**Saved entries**
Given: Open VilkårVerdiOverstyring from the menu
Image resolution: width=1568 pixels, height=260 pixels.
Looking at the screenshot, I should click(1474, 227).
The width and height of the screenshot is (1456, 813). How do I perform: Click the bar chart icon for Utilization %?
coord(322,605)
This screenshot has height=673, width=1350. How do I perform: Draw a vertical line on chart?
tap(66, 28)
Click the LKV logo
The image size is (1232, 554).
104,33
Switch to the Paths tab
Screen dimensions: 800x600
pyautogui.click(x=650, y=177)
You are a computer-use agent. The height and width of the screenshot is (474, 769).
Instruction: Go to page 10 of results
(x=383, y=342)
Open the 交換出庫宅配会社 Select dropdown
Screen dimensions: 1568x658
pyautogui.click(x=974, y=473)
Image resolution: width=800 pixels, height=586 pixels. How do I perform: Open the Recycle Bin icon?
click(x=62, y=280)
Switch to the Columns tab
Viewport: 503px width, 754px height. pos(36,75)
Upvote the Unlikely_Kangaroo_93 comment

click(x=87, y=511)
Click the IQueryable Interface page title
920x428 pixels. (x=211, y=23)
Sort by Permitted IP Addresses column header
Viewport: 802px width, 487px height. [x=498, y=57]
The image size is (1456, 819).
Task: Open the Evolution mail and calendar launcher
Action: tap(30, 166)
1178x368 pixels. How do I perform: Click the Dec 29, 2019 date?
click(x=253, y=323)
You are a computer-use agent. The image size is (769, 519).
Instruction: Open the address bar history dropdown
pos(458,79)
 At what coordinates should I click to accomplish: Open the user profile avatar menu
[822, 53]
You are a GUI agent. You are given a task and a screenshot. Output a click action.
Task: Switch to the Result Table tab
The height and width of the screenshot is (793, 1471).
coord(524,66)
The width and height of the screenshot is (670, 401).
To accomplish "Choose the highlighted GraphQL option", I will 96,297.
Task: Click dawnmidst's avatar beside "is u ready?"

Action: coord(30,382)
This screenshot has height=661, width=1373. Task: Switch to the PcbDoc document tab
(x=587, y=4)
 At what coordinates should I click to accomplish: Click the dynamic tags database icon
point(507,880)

**Instructions for the task**
Put the data from its start through the line containing "(x=587, y=4)" into a Markdown table with columns n and Line, numbering each row and skipping blank lines.

**In response**
| n | Line |
|---|---|
| 1 | Given: Open VilkårVerdiOverstyring from the menu |
| 2 | Image resolution: width=1568 pixels, height=260 pixels. |
| 3 | Looking at the screenshot, I should click(1474, 227). |
| 4 | The width and height of the screenshot is (1456, 813). How do I perform: Click the bar chart icon for Utilization %? |
| 5 | coord(322,605) |
| 6 | This screenshot has height=673, width=1350. How do I perform: Draw a vertical line on chart? |
| 7 | tap(66, 28) |
| 8 | Click the LKV logo |
| 9 | The image size is (1232, 554). |
| 10 | 104,33 |
| 11 | Switch to the Paths tab |
| 12 | Screen dimensions: 800x600 |
| 13 | pyautogui.click(x=650, y=177) |
| 14 | You are a computer-use agent. The height and width of the screenshot is (474, 769). |
| 15 | Instruction: Go to page 10 of results |
| 16 | (x=383, y=342) |
| 17 | Open the 交換出庫宅配会社 Select dropdown |
| 18 | Screen dimensions: 1568x658 |
| 19 | pyautogui.click(x=974, y=473) |
| 20 | Image resolution: width=800 pixels, height=586 pixels. How do I perform: Open the Recycle Bin icon? |
| 21 | click(x=62, y=280) |
| 22 | Switch to the Columns tab |
| 23 | Viewport: 503px width, 754px height. pos(36,75) |
| 24 | Upvote the Unlikely_Kangaroo_93 comment |
| 25 | click(x=87, y=511) |
| 26 | Click the IQueryable Interface page title |
| 27 | 920x428 pixels. (x=211, y=23) |
| 28 | Sort by Permitted IP Addresses column header |
| 29 | Viewport: 802px width, 487px height. [x=498, y=57] |
| 30 | The image size is (1456, 819). |
| 31 | Task: Open the Evolution mail and calendar launcher |
| 32 | Action: tap(30, 166) |
| 33 | 1178x368 pixels. How do I perform: Click the Dec 29, 2019 date? |
| 34 | click(x=253, y=323) |
| 35 | You are a computer-use agent. The image size is (769, 519). |
| 36 | Instruction: Open the address bar history dropdown |
| 37 | pos(458,79) |
| 38 |  At what coordinates should I click to accomplish: Open the user profile avatar menu |
| 39 | [822, 53] |
| 40 | You are a GUI agent. You are given a task and a screenshot. Output a click action. |
| 41 | Task: Switch to the Result Table tab |
| 42 | The height and width of the screenshot is (793, 1471). |
| 43 | coord(524,66) |
| 44 | The width and height of the screenshot is (670, 401). |
| 45 | To accomplish "Choose the highlighted GraphQL option", I will 96,297. |
| 46 | Task: Click dawnmidst's avatar beside "is u ready?" |
| 47 | Action: coord(30,382) |
| 48 | This screenshot has height=661, width=1373. Task: Switch to the PcbDoc document tab |
| 49 | (x=587, y=4) |